Written request ::
Rewrite the listing from the line with "Given: Sort table by CTR column arrows" up to and including the line with "The width and height of the screenshot is (576, 1024).", substituting "scroll bar" for "scrollbar" and leaving everything else unchanged. Leave the pictures out of your answer.

Material for the task ::
——————
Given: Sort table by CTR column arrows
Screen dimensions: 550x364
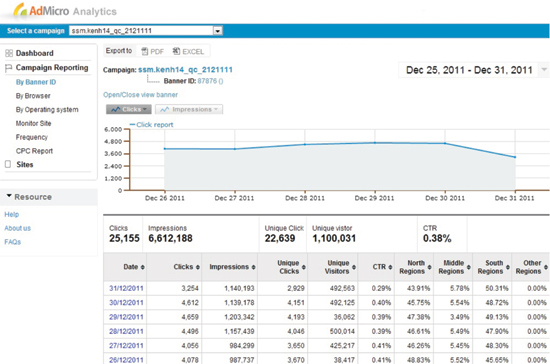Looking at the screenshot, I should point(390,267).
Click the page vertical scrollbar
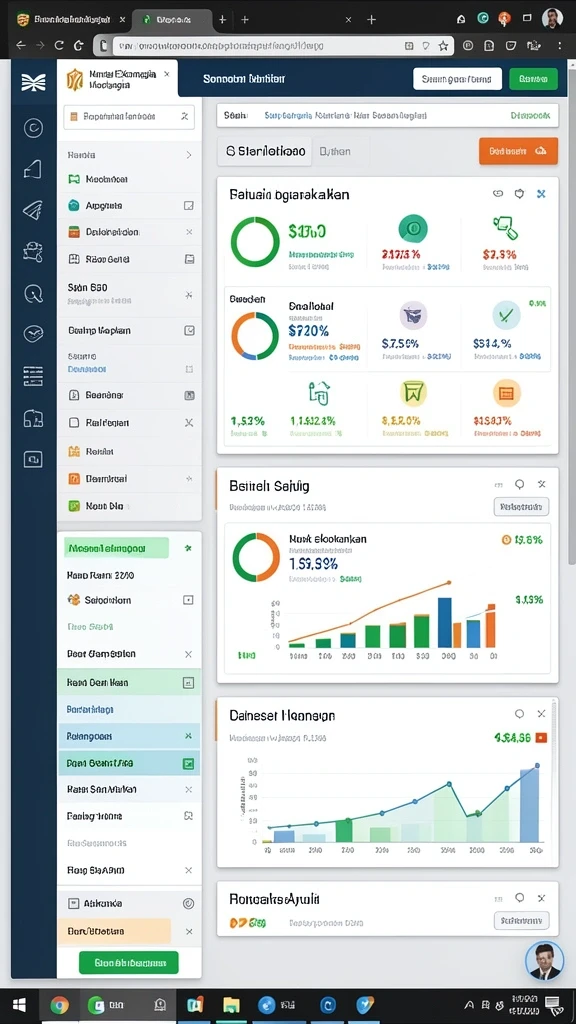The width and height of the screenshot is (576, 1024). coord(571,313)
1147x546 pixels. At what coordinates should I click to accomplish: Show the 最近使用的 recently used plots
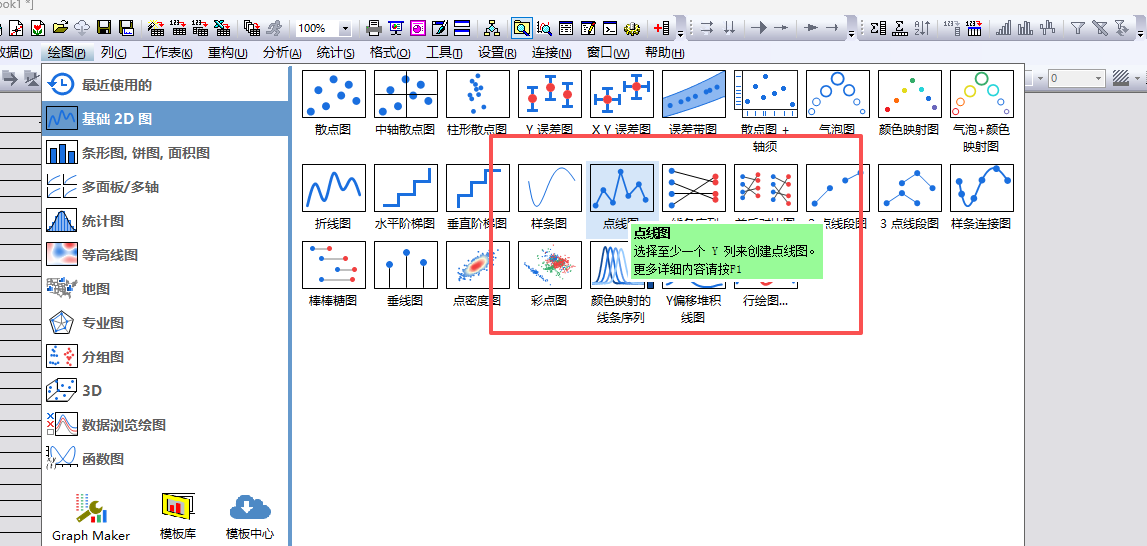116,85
——————
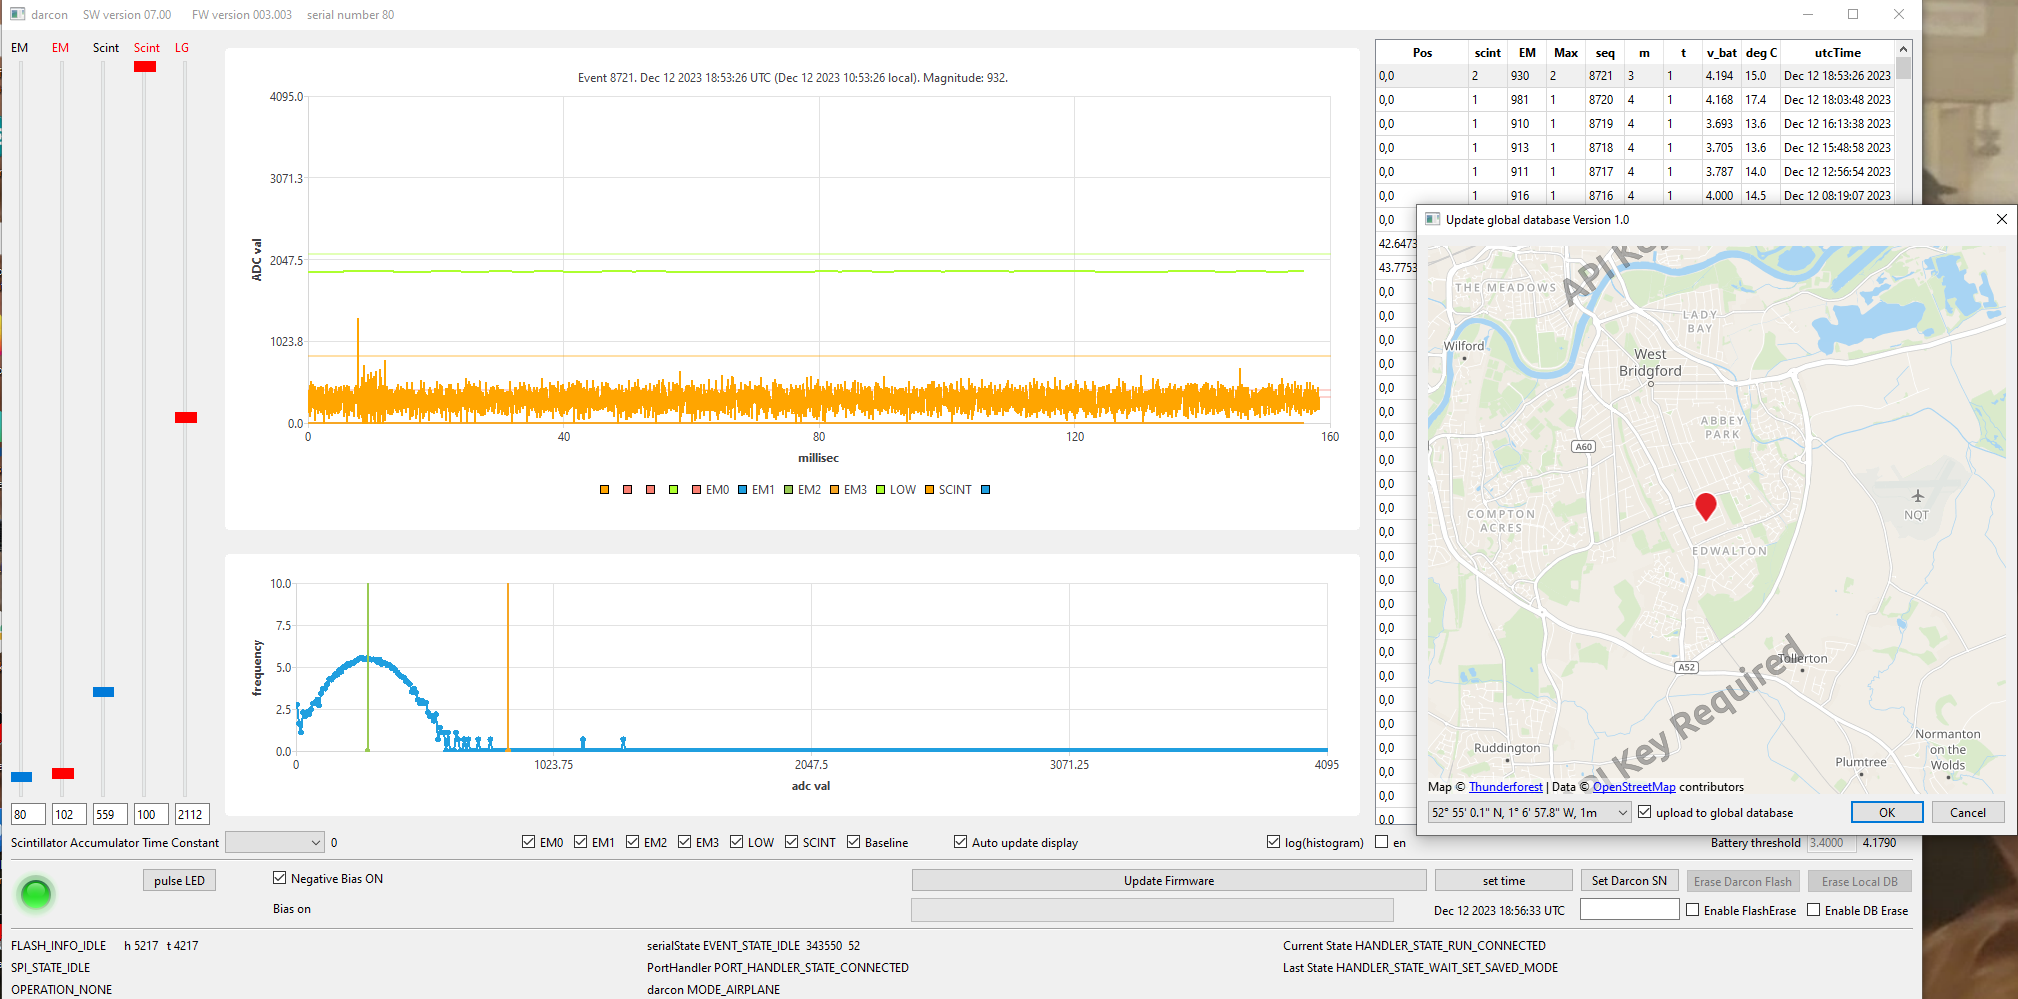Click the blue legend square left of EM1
——————
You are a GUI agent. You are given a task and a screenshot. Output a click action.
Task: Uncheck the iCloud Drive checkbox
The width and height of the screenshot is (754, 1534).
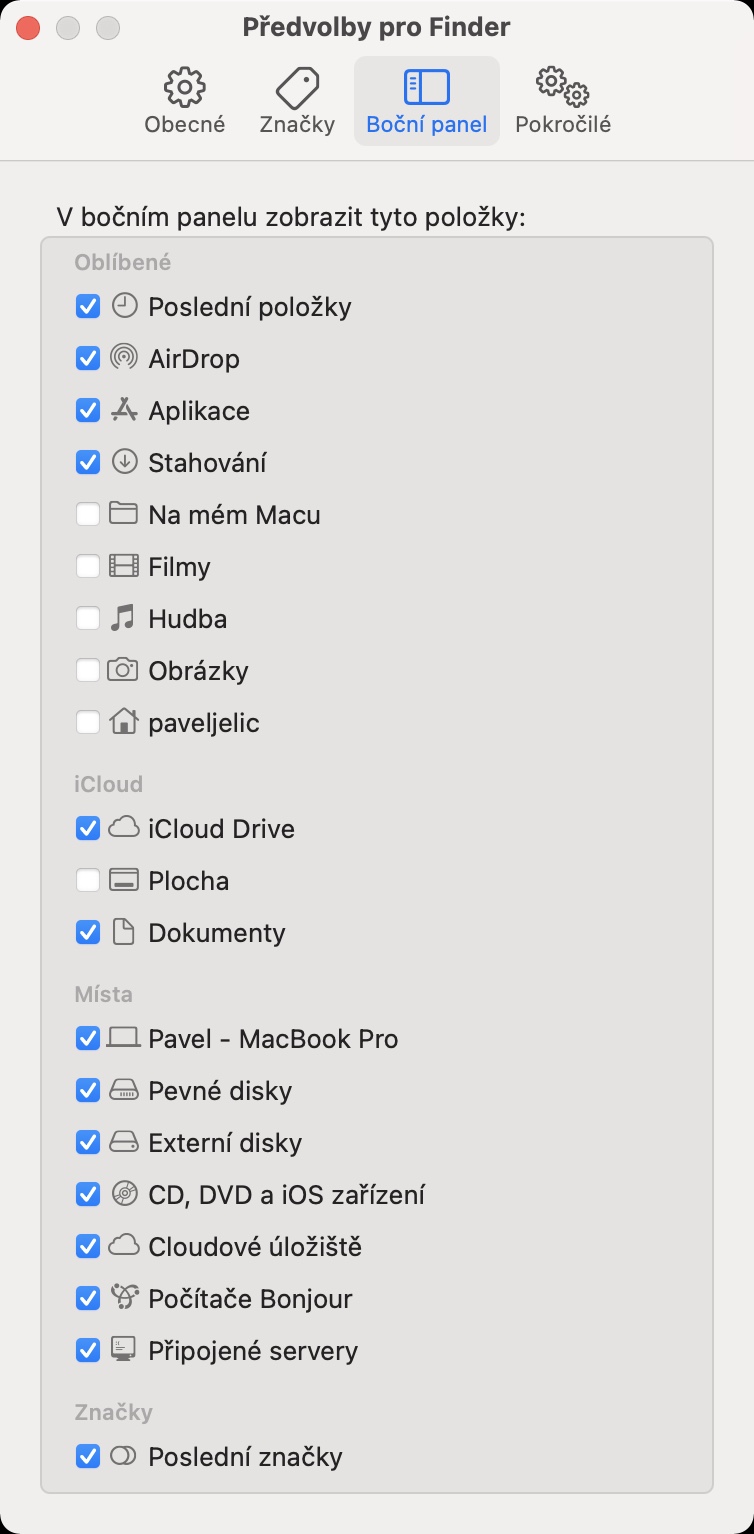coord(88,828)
——————
Output of the exercise ::
Given: Sort table by CTR column arrows
Screen dimensions: 550x364
Looking at the screenshot, I should point(390,267).
Click the page vertical scroll bar
The width and height of the screenshot is (576, 1024). coord(571,313)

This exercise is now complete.